You know why sharing passwords is bad, right? If you reuse the same password on multiple websites, and one of them gets broken into, then your accounts on the other websites are compromised.
There a similar argument that passkeys shouldn't be copied between password managers. Instead, there should be a way to sync password managers that automatically generates new passkeys for the same accounts, achieving the same effect.
If you have two keys to the same lock, they serve as backups for each other, so you don't get locked out. That's true even if the keys aren't the same.
Unfortunately, there's no password manager syncing protocol yet, and some websites don't even support multiple passkeys per user. There's a lot that needs to be fixed.
I think it boils down to: more user security in the walled garden streamlines people's access to the things that make them money, but anything beyond that, or anything that runs counter to that, they actively oppose.
That dialogue from Apple is just horrible.
"A passkey for ${user} will be saved in iCloud Keychain and available on all your devices" (emphasis mine).
Going to call shenanigans on that one. Darned well won't be available on all my devices.

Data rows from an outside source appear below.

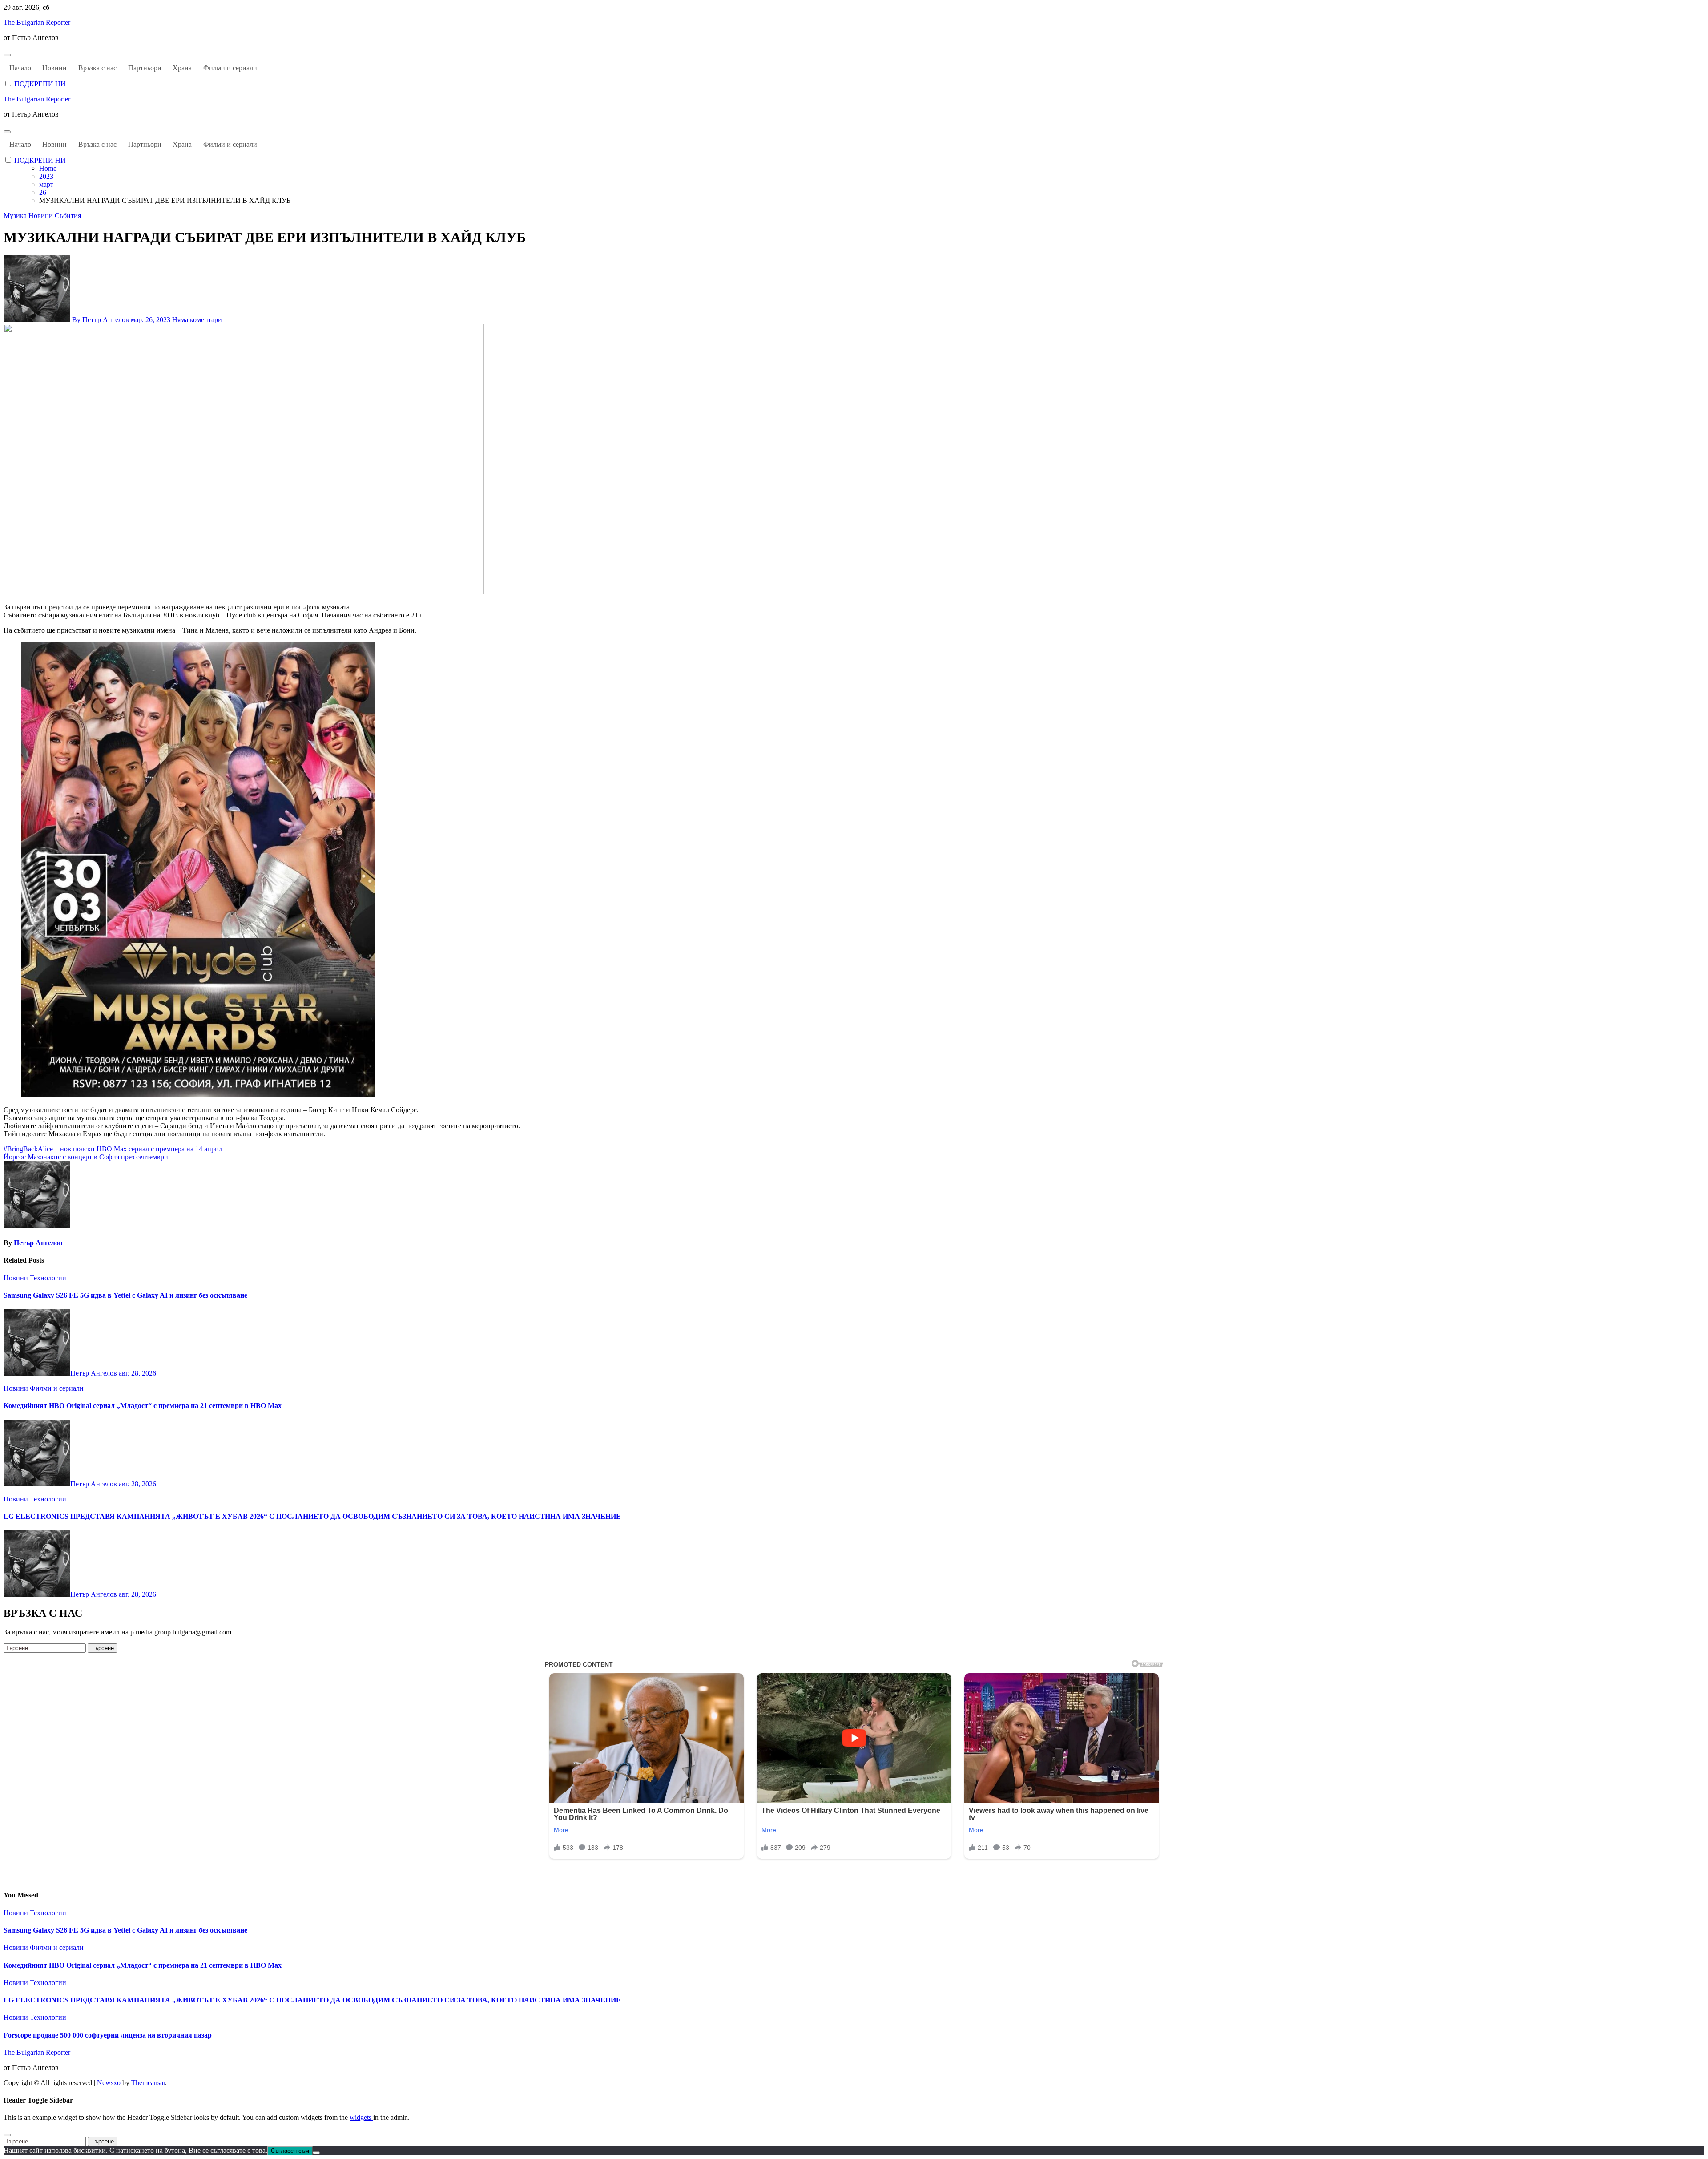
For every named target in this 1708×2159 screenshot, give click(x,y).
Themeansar (148, 2082)
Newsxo (109, 2082)
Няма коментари (197, 319)
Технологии (48, 1278)
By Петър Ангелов (100, 319)
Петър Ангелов (38, 1243)
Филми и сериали (230, 68)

But if you were a True Believer, you would excise all non-Apple devices from your life to make it true. Type on your Mac, take calls on your iPhone, then go downstairs and watch Apple TV while your heart beats to your iPacemaker (additional BPM available on the premium plan, only $79.99/mo). In addition to sharing your passkeys on all devices, you can use Apple pay by chest bumping the pin pad.
I see passkeys as a security upgrade over passwords that requires a password manager. While most people have a password manager (the one built into their browser) they don't necessarily know how to use it.
Also, many people have multiple password managers because they use devices from different vendors. Since passkeys are currently non-portable, to access a website from all your devices, you need to save a passkey in each password manager you use.
For me, I can save a passkey in Chrome (on Android) and on my iPad, and that covers everywhere I might want to log in from.
I read a while back that a standard that helps you securely sync passkeys between your password managers is in the works.
Someone correct me if I'm wrong but aren't Passkeys secured by biometrics and emphatically not a password? Seems much less secure than having a proper master password that exists only in your mind...
The passkey protocol itself is basically an API between a password manager and a website. It doesn’t say anything about how a password manager might use biometrics. For example, my Mac Mini doesn’t have a fingerprint sensor, so Chrome prompts me to type the password for my Mac user account before autofilling passwords or using passkeys. When I’m using my laptop, I can press the fingerprint sensor instead.
Smartphones often do let you unlock them with a fingerprint or using the camera, but this is no different from autofilling passwords or doing anything else using your phone. If you prefer, you can configure your phone to require a password to unlock.